See - when we talk about simulated worlds, we tend to "see" it in terms of the Matrix - a "place" you "log on to" and then experience as if it were a genuine world, configured to feature any number of laws and structures. But I'm starting to think that is woefully inadequate. Let me attempt to explain... this may be convoluted, I apologize in advance.

Suppose the AGI is released in the "real" world. The amount of inferences and discoveries it will (eventually) be able to make is such that it is near certain it would conclude that it is us who are living in a simulated world, our appreciation of it hemmed in by our Neanderthal-level ignorance. Can't we see that plants speak to each other? How is it even possible to miss the constant messages coming to us from various civilizations from outer space?? And what about the obvious and trivial solution to cancer that the AGI found in a couple of minutes, how could humans possible have missed that open door???

Another way of putting this, I suppose, is that humans and the AGI will by definition live in two very, very different worlds. Both our worlds will be limited by our data collection ability (sensory input) but the limits of an AGI are vastly expanded. Do they have to be, though...? Like, by default? Is it a given that an AI must discover, and want to discover a never-ending list of properties about the world? Is its curiosity a given? How come?

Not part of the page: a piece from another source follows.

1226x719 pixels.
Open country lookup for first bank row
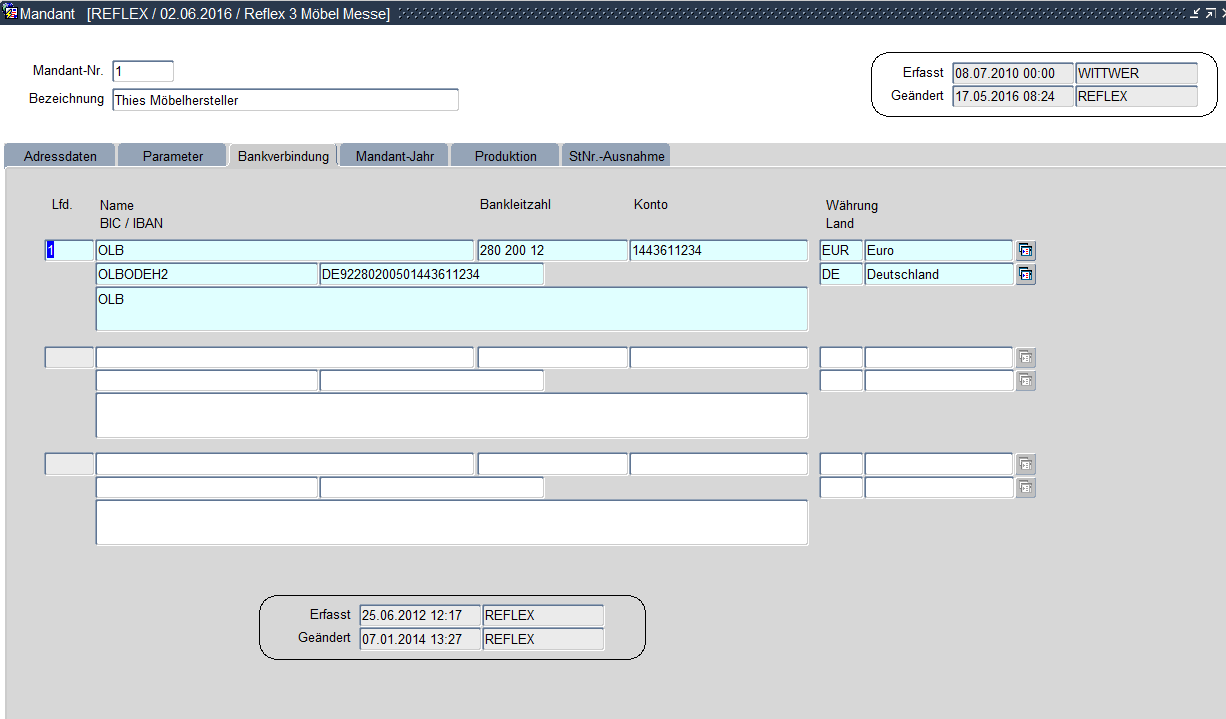(x=1025, y=275)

I get a feeling that the moment an AGI would "discover" the concept of a simulated world it would indeed most likely melt and go into some infinite loop of impossible computation, trying to stick a probability on this being so, being possible, etc. and never, not in a million years, being able to come with a definitive answer. It may just as well conclude there is no such thing as reality in the first place... that each sentient observer is in fact the whole of reality from their perspective and that any beliefs about the world outside are just that - assumptions and inferences. And in fact, this would be pretty close to the "truth" - if that even exists.